What was your initial inspiration for creating this book?
I was riding the train between Kalamazoo, MI and Chicago, IL when the name ALTOONA BABOONA just popped into my skull. I have no idea why.
Then the image of a free-spirited baboon-girl formed with these lines attached: “Altoona Baboona flicks peas with a spoon-a. She dances all night and sings songs to the moon-a.”
What was the timeline between spark and publication, and what were the major events along the way?
I THINK that spark happened in April of 1996. When I was on that train ride, I was in the process of moving to Chicago.

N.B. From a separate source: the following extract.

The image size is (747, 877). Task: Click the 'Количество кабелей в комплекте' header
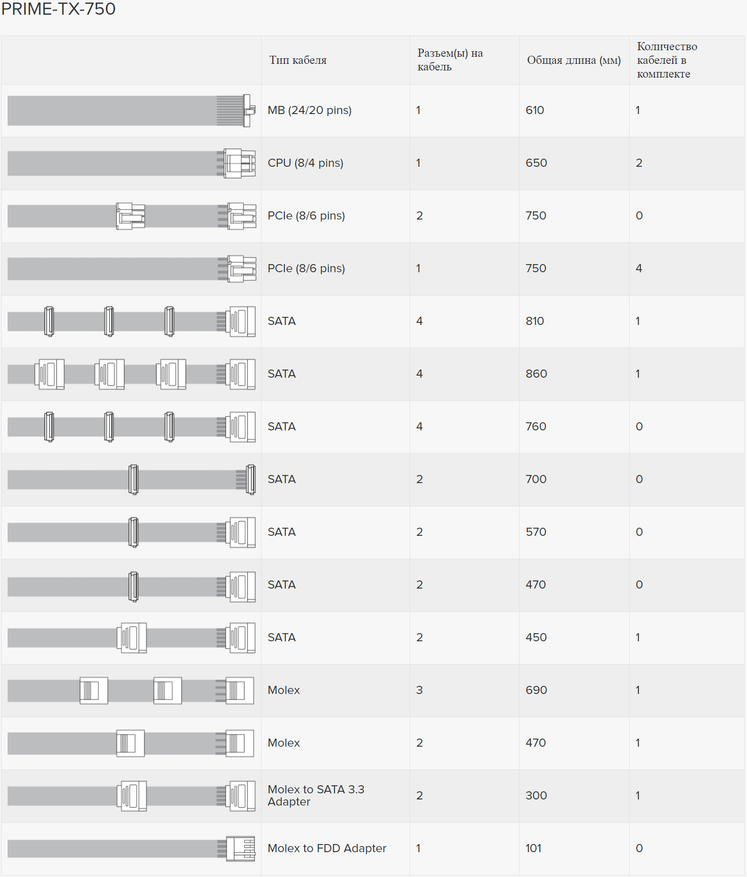coord(666,60)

After I took two classes of children’s book illustration at the Art Institute of Chicago and put together a book dummy of ALTOONA BABOONA (as a class assignment), I joined SCBWI and learned about the National Conference. I attended the SCBWI National Conference in August of 1997, met another author/illustrator who forwarded my portfolio of artwork to her agent, then got a call from that agent a couple of weeks later asking me to see my writing and/or dummy work. I sent him my dummy which he sent to Harcourt the next day. I got a phone call that evening that Harcourt wanted to acquire ALTOONA BABOONA.
From “spark” to contract it was about 16 months, From contract, it was another 18 mos. to publication–after many revisions of the text. So, “spark” to publication was three years.

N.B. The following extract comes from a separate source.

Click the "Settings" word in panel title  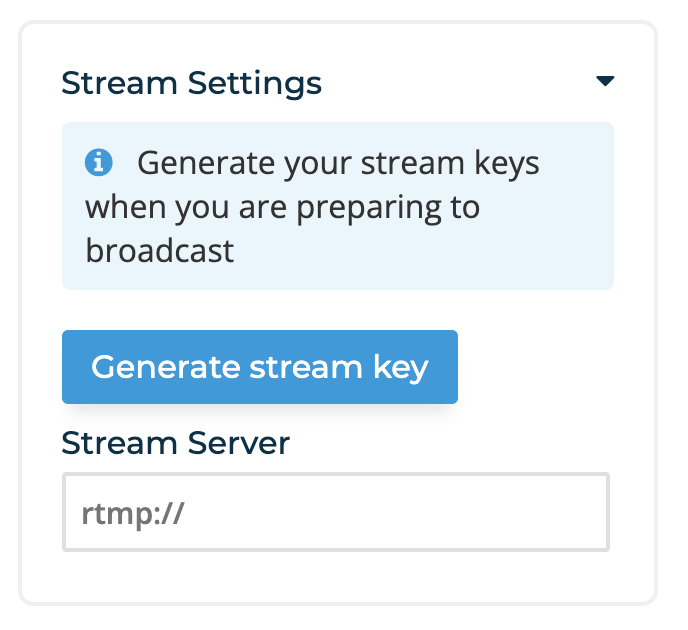pyautogui.click(x=255, y=83)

What were the challenges (literary, research, psychological, logistical) in bringing it to life?
This is a tough question since I sort of edged my way in to this business.
Since I ran a graphic design business (and still do to a lesser degree), I expected that if I worked hard enough, did my homework and had a great product, I’d reach my goal of getting published. I was too naive to realize how impossibly difficult it can be getting your first contract (or even subsequent ones for that matter)!
The one thing I think I did “right” was to “network” (SCBWI, internet listservs for writers, etc). I toted my portfolio and “dummies” off to SCBWI National and showed my work, talked to people. Had I stayed in my corner of the world (we had moved back to Michigan by then) and never networked, I don’t know that I’d be published today. I like to think someone at a publishing house would have plucked me out of a slush pile. But, who knows?